Venice also had to contend with complicated and changing relationships between other powers. At home, it had to manage the rise of, and conflict between, changing forces, including a papacy that was both a temporal and spiritual power. Abroad, it had to manage the trading and political relationships required to preserve its control of trade. This included its relationships with the Byzantine Empire.

Venice grew as the centre of the Eastern Roman Empire in the west, it prospered because of its later relations with the Byzantine Empire, the biggest European power of the time. A constant stream of secret messages passed into Venice to inform the Government. These, together with the Papal archives, provide a picture of the complex relationships in the Mediterranean at a time when England was still emerging.

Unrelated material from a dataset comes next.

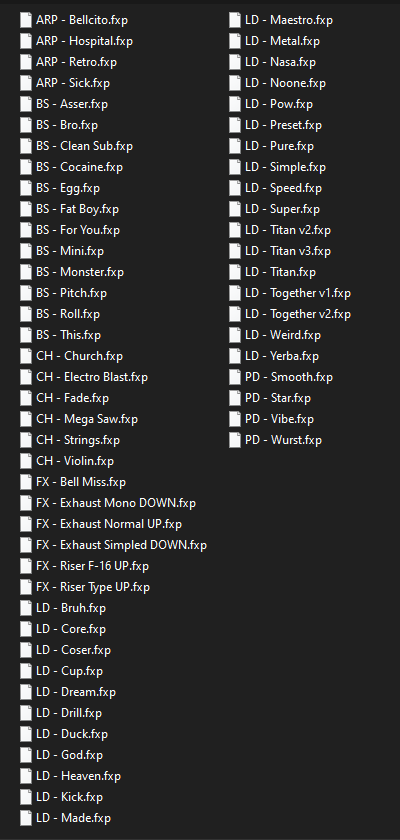Click the file icon next to LD - Made.fxp

coord(26,818)
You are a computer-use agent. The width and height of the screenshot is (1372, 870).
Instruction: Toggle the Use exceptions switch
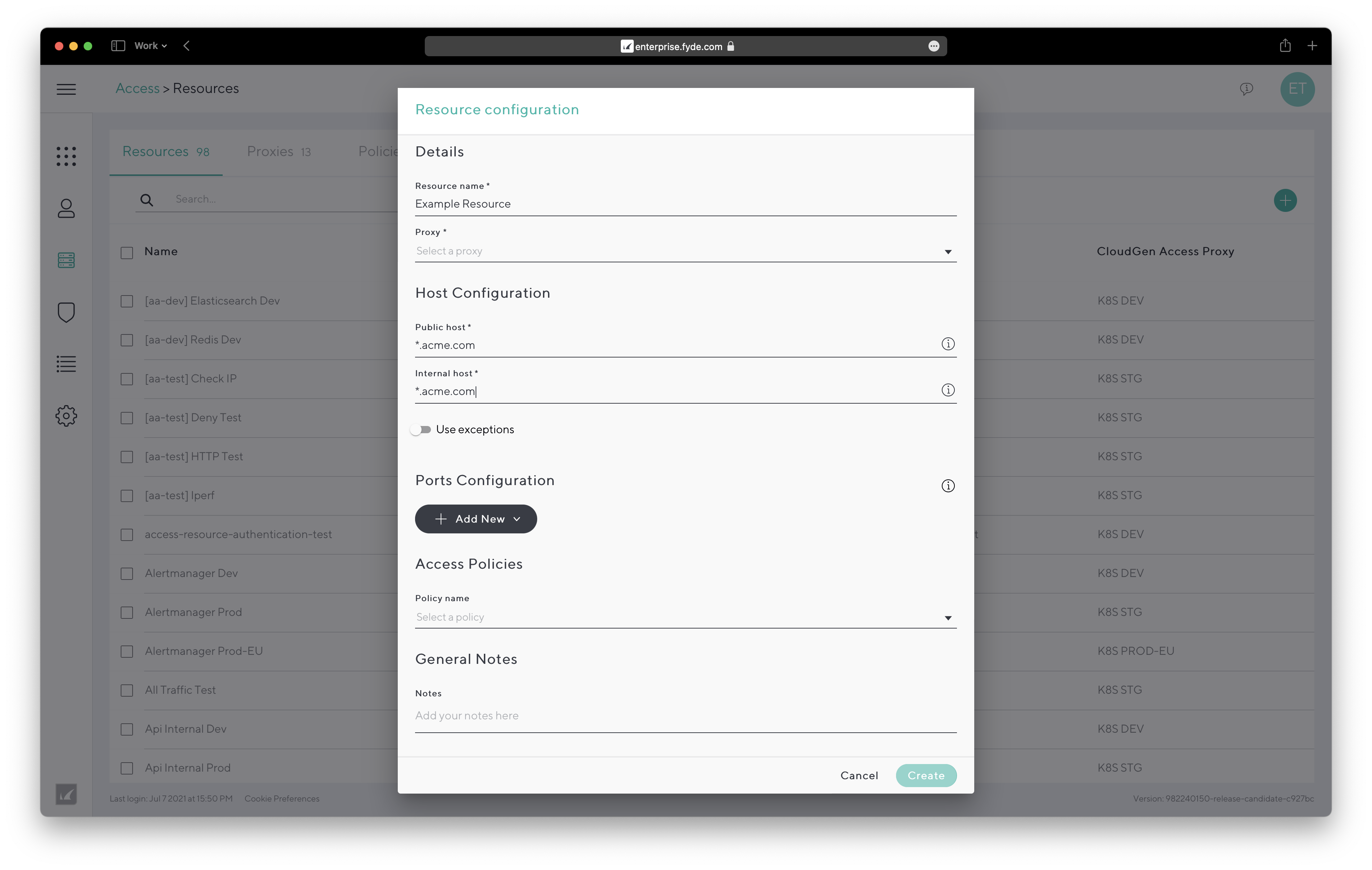pyautogui.click(x=422, y=429)
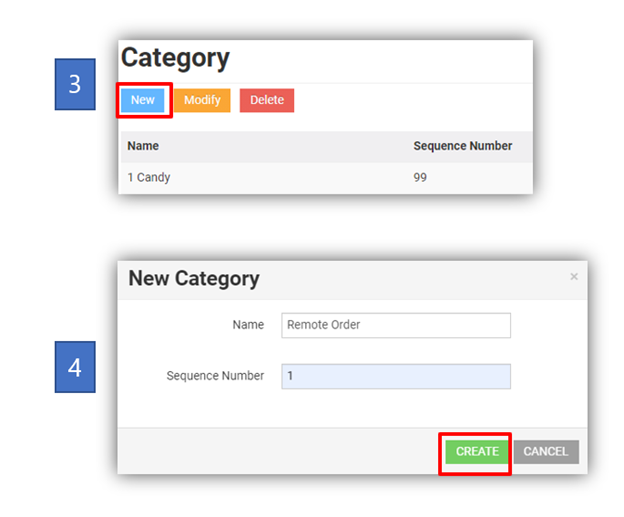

The merchants of Venice were, I think, practical men. They had little time for the more arcane religious disputes. These were things to be managed. Yet, as practical men, they faced a conflict between a dollar in the hand now and the longer term. Venice's role during the Crusades gave them an immediate gain in terms of wealth and power, but the damage done to the Byzantine Empire on which their wealth actually depended arguably doomed them in the longer term. However, that doom was sometime coming.

To hold their new territory, they built forts. The Forteza at Rethymno is a huge construction. Designed to protect the harbour the town grew up around it.

[. . .]

At its peak, Venice had some 3,000 warships with more than 30,000 crew. All Venetian ships were designed to be multi-purpose, with cargo vessels required to carry armaments. So the old harbour below must have been crowded with craft of various type.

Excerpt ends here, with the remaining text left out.